◆ Solicitação escrita:
Por favor, transcreva do trecho extraído a parte entre “Essa tese cumpre” e “todas estas lutas.”, inclusive.

◆ Trecho extraído:
++++++

Independência: as guerras do norte

Há uma tese, por demais cara às elites brasileiras, de que a nossa história é incruenta. A Independência, a Abolição, a República, o fim da Ditadura de 64, são apresentados como episódios sem luta, sem participação do povo.

Por Joan Edesson Oliveira*

dois de julho bahia

Essa tese cumpre um duplo papel. Por um lado, alimenta a afirmação de que o povo brasileiro é pacífico, ordeiro, e resolve suas contradições na base da camaradagem, ocultando, quase sempre, as batalhas de classe que se travaram em cada um desses momentos. Por outro lado, ao negar a participação popular, faz com que o próprio povo não se sinta senhor dessas conquistas, enxergando essas lutas como “coisa de brancos”, como acertos das elites.

Se é verdade que as nossas elites sempre souberam buscar soluções pelo alto, interrompendo momentos de ruptura e transformando-os em “revoluções incompletas”, também é verdade que houve intensa participação popular em todas estas lutas.

A independência do Brasil, por exemplo, precisa ser entendida como um longo processo, cujos antecedentes mais imediatos remontam pelo menos à Revolução de 1817, e que só pode ser considerado consolidado com a expulsão de Pedro I do Brasil, em 1831. E, em todo esse período, o povo, das mais diversas formas, participou de lutas por todo o país.

Mesmo considerando apenas o ato de 1822, a proclamação de Pedro I, o processo incruento, como querem alguns, limitou-se, no máximo, à Corte, a Minas e a São Paulo. Ao sul e ao norte, principalmente ao norte, a guerra se fez sem tréguas durante aproximadamente dois ano, antes e após o 7 de setembro.

++++++

◆ Extrato de dados:
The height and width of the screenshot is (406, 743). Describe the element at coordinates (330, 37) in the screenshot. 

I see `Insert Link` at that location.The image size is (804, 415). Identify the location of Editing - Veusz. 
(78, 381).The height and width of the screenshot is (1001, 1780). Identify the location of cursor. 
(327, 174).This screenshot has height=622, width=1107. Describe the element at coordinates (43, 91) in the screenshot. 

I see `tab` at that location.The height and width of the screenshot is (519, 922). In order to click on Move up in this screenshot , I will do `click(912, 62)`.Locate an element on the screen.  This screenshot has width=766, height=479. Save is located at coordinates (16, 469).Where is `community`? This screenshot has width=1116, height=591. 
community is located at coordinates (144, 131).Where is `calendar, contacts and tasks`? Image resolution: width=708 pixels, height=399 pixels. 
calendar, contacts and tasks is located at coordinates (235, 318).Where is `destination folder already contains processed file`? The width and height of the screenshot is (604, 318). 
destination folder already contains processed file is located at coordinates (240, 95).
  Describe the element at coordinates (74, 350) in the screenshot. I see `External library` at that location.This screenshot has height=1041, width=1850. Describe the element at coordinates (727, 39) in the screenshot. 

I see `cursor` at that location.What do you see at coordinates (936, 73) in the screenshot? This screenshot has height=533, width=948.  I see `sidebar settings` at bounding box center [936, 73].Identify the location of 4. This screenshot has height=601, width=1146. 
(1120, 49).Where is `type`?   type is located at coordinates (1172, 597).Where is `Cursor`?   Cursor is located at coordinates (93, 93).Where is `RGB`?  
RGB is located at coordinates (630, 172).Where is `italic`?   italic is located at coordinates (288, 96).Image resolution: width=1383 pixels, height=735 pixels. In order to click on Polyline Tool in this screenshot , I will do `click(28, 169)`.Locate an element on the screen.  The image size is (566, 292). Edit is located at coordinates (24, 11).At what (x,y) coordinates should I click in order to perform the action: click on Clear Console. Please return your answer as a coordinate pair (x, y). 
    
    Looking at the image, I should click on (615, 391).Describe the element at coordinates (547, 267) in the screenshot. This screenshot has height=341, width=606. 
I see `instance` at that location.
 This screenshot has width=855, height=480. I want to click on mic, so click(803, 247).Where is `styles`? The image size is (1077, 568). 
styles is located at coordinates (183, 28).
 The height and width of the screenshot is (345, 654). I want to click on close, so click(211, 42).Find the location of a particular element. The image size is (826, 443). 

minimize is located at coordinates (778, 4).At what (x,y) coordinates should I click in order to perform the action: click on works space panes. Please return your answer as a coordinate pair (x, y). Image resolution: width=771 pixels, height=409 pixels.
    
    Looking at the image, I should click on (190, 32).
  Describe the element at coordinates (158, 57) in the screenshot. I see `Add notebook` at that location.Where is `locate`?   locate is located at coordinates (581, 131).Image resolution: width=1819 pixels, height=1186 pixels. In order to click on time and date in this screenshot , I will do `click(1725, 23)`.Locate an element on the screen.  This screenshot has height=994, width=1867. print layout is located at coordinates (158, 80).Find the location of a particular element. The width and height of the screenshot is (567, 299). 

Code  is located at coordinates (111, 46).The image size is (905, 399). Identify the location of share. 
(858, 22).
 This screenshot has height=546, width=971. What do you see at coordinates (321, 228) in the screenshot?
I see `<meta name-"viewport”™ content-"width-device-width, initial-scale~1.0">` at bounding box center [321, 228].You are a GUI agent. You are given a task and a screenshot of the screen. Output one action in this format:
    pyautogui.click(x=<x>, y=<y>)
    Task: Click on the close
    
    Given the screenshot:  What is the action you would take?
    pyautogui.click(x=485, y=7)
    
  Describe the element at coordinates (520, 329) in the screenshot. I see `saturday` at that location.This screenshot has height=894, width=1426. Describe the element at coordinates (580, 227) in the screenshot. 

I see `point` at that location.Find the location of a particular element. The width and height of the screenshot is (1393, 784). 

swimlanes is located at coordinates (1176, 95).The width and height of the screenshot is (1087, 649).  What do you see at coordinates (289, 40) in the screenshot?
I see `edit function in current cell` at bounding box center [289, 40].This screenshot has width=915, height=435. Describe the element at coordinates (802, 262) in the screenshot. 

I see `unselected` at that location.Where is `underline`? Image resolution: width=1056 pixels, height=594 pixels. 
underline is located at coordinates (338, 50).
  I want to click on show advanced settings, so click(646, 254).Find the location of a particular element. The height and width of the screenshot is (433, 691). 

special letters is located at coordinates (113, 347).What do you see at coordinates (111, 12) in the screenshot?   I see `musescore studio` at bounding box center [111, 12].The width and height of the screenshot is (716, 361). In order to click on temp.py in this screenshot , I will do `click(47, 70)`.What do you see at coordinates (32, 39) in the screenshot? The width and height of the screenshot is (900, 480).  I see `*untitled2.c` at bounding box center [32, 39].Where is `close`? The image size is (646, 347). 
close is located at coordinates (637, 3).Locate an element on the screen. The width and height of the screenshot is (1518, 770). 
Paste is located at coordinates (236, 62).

++++++

◆ Resultado esperado:
Essa tese cumpre um duplo papel. Por um lado, alimenta a afirmação de que o povo brasileiro é pacífico, ordeiro, e resolve suas contradições na base da camaradagem, ocultando, quase sempre, as batalhas de classe que se travaram em cada um desses momentos. Por outro lado, ao negar a participação popular, faz com que o próprio povo não se sinta senhor dessas conquistas, enxergando essas lutas como “coisa de brancos”, como acertos das elites.

Se é verdade que as nossas elites sempre souberam buscar soluções pelo alto, interrompendo momentos de ruptura e transformando-os em “revoluções incompletas”, também é verdade que houve intensa participação popular em todas estas lutas.